* [EXERCISE PROMPT] Please list every hardware component that the display patent excerpt says the electronic device 1000 comprises, with its reference number.

-- start SOURCE EXCERPT --

FIG. 8 illustrates a schematic block diagram of an electronic system according to some embodiments of the instant disclosure. FIG. 9 illustrates a schematic operation diagram of the electronic system according to some embodiments of the instant disclosure. Please refer to FIG. 8 and FIG. 9 at the same time. The electronic system 800 comprises the judgment system 100 described in the aforementioned embodiment and a display module 801. The display module 801 is configured to change an orientation direction of a screen-displayed content 902 in response to that the display module 801 receives the rotation signal transmitted but the judgment system 100. In this embodiment, the orientation direction of the screen-displayed content 902 refers to a direction in which the display module 901 displays the screen-displayed content 902 on a screen.

Taking the embodiment shown in FIG. 9 as an example, the display module 801 initially displays the screen-displayed content 902 in an orientation direction 903 on a screen 901. When the display module 801 receives the rotation signal transmitted by the judgment system 100, the display module 801 changes the orientation direction of the screen-displayed content 902, and thus the display module displays the screen-displayed content 902 in an orientation direction 904 on the screen 901.

The following description will illustrate with accompanying drawings a display method and how each module of the electronic system 800 cooperates with each other in some embodiments of the instant disclosure in detail. FIG. 15 illustrates a flow chart of a display method according to some embodiments of the instant disclosure. Please refer to FIG. 8 and FIG. 15 at the same time. In the embodiment shown in FIG. 15, the display method comprises the step S1501. In the step S1501, the display module 801 changes the orientation direction of the screen-displayed content 901 (such as from the orientation direction 903 to the orientation direction 904) in response to that the display module 801 receives the rotation signal.

FIG. 10 illustrates a schematic structural block diagram of the electronic system according to some embodiments of the instant disclosure. As shown in FIG. 10, on a hardware level, an electronic device 1000 comprises processing units 1001-1 through 1001-R, where R is a positive integer. The electronic device 1000 comprises an internal memory 1002, a non-volatile memory 1003, and a display element 1004. The internal memory 1002 may be for example a random access memory (RAM). The non-volatile memory 1003 may be for example at least one magnetic disk memory. The display element 1004 may be for example a liquid crystal display, a plasma display, a computer display (for example, a variable graphics array (VGA) display, a super VGA display or a cathode ray tube display), or a display device of another similar type, but the instant disclosure is not limited thereto. Of course, the electronic device 1000 may also comprise hardware needed by other functions.

The internal memory 1002 and the non-volatile memory 1003 are adapted to store programs. The programs may include codes, and the codes include computer operation instructions. The internal memory 1002 and the non-volatile memory 1003 provide instructions and data for the processing units 1001-1 through 1001-R. The processing units 1001-1 through 1001-R read corresponding computer programs from the non-volatile memory 1003 to the internal memory 1002 and then execute the computer programs. Such process forms the judgment system 100 and the electronic system 800 on a logical level. The processing units 1001-1 through 1001-R are specifically used to perform the steps shown in FIG. 11 through FIG. 15. Of course, in some embodiments, each module of the judgment system 100 and the electronic system 800 may also be implemented using hardware, and the instant disclosure is not limited thereto. The display element 1004 may comprise the aforementioned screen 901.

-- end SOURCE EXCERPT --
-- start DATASET CONTENT --

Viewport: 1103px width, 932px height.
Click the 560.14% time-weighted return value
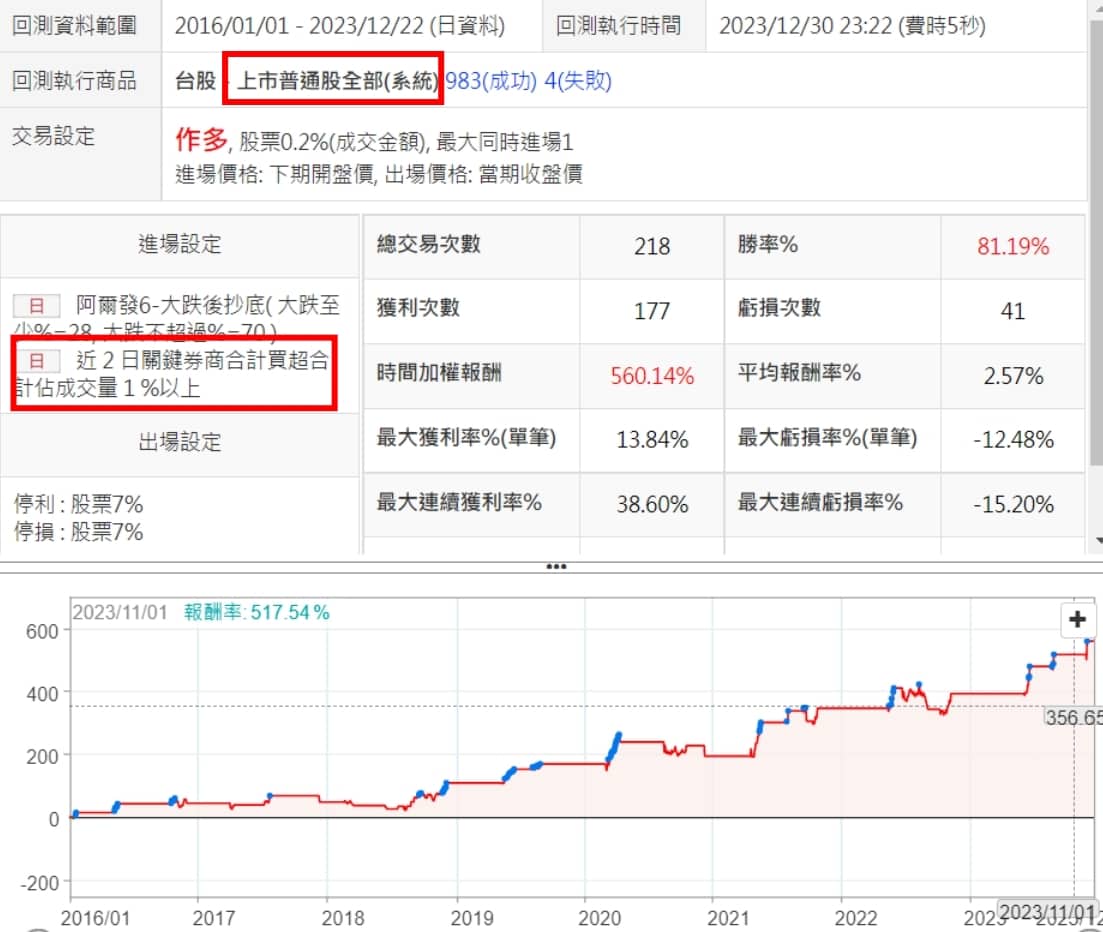[651, 376]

-- end DATASET CONTENT --

* [EXERCISE ANSWER]
- Processing units 1001-1 through 1001-R
- Internal memory 1002
- Non-volatile memory 1003
- Display element 1004